Available records —
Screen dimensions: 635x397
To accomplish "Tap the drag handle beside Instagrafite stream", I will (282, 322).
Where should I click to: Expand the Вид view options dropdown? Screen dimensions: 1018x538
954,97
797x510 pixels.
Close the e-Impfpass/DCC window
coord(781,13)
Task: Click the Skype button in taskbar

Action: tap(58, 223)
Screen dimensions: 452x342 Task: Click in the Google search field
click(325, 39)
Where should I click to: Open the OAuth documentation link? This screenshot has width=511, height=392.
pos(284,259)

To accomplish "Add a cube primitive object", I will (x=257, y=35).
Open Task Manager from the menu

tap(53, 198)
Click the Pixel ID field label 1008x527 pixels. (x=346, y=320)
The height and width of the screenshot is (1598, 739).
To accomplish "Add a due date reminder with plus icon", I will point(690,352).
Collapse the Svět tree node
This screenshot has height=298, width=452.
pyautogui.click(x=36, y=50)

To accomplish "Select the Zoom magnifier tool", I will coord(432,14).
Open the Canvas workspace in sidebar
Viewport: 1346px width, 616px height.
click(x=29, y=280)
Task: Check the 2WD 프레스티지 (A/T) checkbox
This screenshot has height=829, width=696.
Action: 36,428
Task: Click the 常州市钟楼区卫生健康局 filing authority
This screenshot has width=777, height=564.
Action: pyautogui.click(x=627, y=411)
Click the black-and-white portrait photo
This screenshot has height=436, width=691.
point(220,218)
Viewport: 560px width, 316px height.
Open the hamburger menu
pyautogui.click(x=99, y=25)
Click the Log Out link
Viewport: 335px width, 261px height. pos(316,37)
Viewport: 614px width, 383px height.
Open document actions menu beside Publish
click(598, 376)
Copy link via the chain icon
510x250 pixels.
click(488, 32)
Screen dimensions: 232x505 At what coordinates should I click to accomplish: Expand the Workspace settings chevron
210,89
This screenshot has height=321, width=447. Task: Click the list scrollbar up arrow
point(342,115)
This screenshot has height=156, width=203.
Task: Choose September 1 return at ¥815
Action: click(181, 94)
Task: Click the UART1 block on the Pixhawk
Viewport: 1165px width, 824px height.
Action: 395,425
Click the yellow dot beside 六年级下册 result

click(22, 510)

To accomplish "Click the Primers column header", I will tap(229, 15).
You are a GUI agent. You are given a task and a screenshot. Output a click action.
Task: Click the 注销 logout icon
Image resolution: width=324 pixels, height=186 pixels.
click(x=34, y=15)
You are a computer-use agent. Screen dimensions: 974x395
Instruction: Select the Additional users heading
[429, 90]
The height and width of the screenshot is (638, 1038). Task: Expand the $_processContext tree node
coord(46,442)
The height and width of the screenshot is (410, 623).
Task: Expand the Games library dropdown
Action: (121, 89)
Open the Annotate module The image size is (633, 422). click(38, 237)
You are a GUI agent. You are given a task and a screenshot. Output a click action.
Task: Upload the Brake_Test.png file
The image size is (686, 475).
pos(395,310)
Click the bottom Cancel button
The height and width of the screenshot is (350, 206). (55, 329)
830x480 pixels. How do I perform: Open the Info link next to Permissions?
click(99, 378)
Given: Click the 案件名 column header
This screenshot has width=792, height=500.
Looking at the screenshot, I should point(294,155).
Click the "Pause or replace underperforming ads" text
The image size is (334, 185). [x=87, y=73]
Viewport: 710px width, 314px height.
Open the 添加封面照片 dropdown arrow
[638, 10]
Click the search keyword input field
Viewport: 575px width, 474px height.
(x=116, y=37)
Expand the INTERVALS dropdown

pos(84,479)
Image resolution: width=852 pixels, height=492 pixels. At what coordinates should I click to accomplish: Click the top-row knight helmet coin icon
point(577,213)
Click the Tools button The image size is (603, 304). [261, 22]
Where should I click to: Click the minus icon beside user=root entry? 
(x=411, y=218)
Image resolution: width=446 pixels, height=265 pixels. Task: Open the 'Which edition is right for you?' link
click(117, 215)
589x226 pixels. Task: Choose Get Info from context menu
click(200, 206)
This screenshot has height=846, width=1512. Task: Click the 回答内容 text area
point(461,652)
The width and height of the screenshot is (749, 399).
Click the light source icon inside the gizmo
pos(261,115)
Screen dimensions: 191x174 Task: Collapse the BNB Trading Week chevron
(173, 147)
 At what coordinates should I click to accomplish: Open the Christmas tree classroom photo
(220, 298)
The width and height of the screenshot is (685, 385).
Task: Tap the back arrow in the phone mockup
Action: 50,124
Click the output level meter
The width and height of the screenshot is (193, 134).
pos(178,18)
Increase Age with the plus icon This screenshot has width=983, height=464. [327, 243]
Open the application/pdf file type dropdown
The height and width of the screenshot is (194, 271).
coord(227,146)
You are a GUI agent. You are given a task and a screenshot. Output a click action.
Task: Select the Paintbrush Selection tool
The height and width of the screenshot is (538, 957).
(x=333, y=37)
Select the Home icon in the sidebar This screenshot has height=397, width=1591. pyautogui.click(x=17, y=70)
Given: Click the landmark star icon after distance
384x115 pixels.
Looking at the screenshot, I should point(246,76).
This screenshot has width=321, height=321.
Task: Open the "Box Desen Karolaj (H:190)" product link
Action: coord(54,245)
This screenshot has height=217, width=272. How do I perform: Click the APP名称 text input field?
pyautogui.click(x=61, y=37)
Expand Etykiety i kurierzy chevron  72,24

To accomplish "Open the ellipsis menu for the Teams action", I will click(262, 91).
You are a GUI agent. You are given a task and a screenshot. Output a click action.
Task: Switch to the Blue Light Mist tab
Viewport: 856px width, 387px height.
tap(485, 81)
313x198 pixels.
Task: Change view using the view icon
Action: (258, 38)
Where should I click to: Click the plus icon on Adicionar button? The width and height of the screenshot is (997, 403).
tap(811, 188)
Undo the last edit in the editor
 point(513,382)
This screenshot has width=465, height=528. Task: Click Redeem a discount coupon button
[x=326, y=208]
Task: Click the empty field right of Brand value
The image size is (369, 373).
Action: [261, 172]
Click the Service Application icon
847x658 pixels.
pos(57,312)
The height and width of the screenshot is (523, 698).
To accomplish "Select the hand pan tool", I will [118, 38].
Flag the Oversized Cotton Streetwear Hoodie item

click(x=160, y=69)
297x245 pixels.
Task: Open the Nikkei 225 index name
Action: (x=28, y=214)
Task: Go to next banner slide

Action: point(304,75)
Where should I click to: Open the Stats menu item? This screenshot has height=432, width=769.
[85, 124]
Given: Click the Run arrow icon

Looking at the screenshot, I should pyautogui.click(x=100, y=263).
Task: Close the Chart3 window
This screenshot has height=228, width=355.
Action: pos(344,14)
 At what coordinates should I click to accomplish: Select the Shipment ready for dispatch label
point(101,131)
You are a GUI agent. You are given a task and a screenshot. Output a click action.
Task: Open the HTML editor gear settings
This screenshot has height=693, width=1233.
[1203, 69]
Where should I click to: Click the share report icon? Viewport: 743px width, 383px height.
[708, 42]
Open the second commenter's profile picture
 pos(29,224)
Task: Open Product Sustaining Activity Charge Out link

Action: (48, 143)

Problem —
What is the number of lines in the listing that contain "header"? State it and nothing more.

Task response —
2